SELECTED EXTRACT »
★ ★ ★ ★
Hi OP,
We're in a similar position. Why have two kids, 4.5 and 2.5 years old and just moved cities, living abroad from family. I'm currently due in two weeks, or four weeks max, iykwim.
First labor was inducen post-dates. Second time around, we had a list of about three or four expat friends who had babies the same age as my eldest, who were willing to come and collect, or receive our older kid when I went into labour. They all lived relatively close, in the same city. We pitched it as a childcare swap thingy, and we paid them back in staggered babysitting, a few hours here and there. It worked out really well for us.
★ ★ ★ ★
WHAT IS NEEDED »
Retype the post about arranging childcare during labor from "First labor was" up to and including "well for us.".

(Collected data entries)
★ ★ ★ ★
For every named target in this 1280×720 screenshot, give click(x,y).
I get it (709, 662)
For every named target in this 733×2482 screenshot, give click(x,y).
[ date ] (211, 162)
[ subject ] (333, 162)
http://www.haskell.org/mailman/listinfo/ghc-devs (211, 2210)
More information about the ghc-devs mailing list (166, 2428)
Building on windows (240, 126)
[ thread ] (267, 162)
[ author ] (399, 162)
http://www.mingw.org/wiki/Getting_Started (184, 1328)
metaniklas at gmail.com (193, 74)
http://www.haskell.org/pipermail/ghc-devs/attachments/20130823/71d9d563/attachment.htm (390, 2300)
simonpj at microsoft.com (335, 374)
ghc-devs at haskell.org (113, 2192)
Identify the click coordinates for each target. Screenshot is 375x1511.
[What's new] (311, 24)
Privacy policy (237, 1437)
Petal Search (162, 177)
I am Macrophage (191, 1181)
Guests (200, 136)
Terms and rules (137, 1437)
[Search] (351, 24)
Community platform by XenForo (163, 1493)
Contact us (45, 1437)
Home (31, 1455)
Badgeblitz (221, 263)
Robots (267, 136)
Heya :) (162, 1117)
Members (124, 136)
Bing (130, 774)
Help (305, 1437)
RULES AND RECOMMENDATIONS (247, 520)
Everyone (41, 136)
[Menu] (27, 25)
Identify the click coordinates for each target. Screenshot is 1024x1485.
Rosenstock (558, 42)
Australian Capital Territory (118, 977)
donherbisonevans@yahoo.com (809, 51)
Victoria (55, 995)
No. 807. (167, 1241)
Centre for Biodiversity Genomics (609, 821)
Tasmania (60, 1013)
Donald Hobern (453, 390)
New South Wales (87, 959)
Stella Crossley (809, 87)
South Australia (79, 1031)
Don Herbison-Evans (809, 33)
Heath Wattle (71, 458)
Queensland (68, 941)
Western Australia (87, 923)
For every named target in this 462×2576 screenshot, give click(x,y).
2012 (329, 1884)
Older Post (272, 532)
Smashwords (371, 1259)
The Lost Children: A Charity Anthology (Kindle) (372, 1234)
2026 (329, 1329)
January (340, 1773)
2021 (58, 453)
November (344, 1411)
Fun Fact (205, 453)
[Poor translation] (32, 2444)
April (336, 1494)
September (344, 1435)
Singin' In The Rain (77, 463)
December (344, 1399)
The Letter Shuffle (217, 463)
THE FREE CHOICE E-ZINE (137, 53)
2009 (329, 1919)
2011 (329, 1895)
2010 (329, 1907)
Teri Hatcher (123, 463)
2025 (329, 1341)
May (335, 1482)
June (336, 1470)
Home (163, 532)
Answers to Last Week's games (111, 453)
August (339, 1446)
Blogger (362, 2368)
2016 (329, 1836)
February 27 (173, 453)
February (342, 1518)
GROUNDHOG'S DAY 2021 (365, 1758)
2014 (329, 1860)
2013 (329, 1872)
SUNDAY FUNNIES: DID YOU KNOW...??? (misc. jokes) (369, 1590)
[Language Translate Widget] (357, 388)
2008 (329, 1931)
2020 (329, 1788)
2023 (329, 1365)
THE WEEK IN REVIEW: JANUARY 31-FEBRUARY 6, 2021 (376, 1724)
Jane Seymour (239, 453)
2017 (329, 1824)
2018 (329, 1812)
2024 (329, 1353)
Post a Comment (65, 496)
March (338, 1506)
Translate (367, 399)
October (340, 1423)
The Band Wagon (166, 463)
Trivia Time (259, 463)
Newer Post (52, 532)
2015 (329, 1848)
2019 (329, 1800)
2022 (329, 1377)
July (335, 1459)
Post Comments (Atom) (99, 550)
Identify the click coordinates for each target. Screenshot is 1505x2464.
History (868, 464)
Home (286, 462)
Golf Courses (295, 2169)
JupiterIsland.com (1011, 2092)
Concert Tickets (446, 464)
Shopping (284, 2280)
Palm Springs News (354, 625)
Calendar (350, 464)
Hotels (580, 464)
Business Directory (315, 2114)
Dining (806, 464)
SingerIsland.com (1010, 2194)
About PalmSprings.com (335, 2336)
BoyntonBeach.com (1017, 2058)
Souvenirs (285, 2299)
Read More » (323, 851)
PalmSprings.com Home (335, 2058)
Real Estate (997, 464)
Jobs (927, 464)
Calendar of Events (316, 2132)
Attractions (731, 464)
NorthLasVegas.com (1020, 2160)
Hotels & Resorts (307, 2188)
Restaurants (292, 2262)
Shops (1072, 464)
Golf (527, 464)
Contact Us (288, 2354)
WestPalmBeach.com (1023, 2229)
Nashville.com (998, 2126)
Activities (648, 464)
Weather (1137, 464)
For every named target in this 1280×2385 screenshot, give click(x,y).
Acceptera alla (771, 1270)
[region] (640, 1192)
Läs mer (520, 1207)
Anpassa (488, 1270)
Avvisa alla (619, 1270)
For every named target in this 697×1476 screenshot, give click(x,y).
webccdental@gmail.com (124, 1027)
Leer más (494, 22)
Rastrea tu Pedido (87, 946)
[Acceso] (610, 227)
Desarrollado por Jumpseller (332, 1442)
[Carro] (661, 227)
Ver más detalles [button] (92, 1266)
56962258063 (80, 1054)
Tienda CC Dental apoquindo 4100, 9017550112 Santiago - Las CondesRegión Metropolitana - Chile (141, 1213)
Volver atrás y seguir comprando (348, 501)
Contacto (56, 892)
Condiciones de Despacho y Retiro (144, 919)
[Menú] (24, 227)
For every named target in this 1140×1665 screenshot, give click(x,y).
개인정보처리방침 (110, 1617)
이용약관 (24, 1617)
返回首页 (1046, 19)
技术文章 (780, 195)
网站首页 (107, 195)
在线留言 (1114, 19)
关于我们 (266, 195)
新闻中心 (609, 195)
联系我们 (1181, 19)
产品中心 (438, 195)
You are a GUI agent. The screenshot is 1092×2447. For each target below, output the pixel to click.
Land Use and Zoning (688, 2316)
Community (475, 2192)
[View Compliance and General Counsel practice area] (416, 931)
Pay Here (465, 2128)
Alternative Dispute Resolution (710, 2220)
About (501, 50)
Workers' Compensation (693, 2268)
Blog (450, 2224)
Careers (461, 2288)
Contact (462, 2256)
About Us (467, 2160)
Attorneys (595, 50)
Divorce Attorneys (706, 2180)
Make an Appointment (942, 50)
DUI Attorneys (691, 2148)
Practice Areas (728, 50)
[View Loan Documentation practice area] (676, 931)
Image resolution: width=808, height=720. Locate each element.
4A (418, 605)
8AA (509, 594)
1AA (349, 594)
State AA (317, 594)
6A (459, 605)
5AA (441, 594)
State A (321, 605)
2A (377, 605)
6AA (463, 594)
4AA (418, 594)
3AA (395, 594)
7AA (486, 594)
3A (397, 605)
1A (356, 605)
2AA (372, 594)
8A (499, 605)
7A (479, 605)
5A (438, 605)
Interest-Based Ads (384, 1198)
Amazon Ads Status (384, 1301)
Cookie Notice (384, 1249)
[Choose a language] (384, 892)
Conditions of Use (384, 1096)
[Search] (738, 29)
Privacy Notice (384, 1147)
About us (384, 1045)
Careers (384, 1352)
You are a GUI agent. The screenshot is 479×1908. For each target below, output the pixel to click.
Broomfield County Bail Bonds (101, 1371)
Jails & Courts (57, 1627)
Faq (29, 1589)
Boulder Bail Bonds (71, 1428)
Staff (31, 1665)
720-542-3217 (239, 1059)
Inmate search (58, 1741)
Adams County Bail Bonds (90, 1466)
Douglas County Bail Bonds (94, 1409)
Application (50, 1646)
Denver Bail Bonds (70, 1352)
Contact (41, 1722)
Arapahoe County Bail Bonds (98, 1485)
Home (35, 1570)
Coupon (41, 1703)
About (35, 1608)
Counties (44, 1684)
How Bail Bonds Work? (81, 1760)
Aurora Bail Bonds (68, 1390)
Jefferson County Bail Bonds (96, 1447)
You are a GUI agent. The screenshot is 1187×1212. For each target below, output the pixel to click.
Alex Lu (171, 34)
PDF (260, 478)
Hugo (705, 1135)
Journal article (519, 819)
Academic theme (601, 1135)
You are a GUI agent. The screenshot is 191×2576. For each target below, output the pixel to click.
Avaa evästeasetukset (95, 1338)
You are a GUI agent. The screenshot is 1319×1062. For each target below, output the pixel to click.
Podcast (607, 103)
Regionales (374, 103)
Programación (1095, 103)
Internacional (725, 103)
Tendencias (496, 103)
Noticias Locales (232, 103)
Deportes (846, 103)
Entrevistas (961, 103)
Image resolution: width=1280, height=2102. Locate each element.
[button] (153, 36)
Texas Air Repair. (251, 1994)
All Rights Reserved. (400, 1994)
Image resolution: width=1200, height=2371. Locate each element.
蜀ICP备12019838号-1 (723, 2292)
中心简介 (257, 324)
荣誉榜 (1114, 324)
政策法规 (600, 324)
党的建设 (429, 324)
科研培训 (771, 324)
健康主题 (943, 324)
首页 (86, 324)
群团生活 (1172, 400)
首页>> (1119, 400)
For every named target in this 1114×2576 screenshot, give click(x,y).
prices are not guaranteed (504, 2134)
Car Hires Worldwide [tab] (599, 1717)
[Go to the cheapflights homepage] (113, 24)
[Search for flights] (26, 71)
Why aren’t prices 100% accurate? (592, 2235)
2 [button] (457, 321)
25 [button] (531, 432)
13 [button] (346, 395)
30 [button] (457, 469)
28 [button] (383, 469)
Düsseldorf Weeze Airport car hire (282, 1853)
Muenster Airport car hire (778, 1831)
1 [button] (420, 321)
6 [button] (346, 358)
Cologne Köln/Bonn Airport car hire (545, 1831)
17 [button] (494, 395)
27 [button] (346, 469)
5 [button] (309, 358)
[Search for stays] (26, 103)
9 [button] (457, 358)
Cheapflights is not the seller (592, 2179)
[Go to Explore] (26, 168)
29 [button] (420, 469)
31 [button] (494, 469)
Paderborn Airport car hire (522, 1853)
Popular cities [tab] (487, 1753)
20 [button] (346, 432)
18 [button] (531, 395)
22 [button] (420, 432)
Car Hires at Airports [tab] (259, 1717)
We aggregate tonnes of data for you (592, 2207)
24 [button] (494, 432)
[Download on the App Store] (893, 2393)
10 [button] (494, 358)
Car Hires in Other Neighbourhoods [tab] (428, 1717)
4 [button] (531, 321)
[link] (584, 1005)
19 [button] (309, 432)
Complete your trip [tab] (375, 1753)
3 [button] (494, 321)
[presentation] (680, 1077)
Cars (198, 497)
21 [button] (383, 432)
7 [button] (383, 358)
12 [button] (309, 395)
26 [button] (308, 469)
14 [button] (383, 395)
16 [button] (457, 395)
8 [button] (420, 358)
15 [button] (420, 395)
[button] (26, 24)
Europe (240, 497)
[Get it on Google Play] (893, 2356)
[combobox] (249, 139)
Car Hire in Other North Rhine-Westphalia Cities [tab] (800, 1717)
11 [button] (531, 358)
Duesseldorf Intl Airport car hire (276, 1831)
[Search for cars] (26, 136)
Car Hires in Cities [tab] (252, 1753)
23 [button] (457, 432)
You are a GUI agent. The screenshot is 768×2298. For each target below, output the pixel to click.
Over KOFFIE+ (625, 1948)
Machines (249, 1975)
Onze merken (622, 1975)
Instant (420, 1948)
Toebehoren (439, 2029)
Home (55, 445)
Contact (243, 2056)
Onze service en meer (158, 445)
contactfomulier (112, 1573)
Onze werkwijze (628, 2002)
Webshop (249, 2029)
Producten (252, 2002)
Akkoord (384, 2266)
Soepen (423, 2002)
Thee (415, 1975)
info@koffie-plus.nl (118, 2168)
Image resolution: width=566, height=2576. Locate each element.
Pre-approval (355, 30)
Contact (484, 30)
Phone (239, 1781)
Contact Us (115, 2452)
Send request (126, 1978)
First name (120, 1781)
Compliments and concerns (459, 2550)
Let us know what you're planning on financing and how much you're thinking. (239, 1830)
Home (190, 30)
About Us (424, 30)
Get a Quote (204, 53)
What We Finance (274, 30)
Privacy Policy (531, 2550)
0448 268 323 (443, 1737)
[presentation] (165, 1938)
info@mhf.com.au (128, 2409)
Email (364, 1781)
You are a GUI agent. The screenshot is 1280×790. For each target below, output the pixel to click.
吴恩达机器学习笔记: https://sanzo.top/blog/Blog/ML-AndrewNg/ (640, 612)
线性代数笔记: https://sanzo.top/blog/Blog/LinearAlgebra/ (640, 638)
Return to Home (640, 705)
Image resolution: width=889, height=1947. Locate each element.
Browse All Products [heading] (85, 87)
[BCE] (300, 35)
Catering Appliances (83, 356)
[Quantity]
★ ★ ★ ★
ANSWER FOR THE TASK »
First labor was inducen post-dates. Second time around, we had a list of about three or four expat friends who had babies the same age as my eldest, who were willing to come and collect, or receive our older kid when I went into labour. They all lived relatively close, in the same city. We pitched it as a childcare swap thingy, and we paid them back in staggered babysitting, a few hours here and there. It worked out really well for us.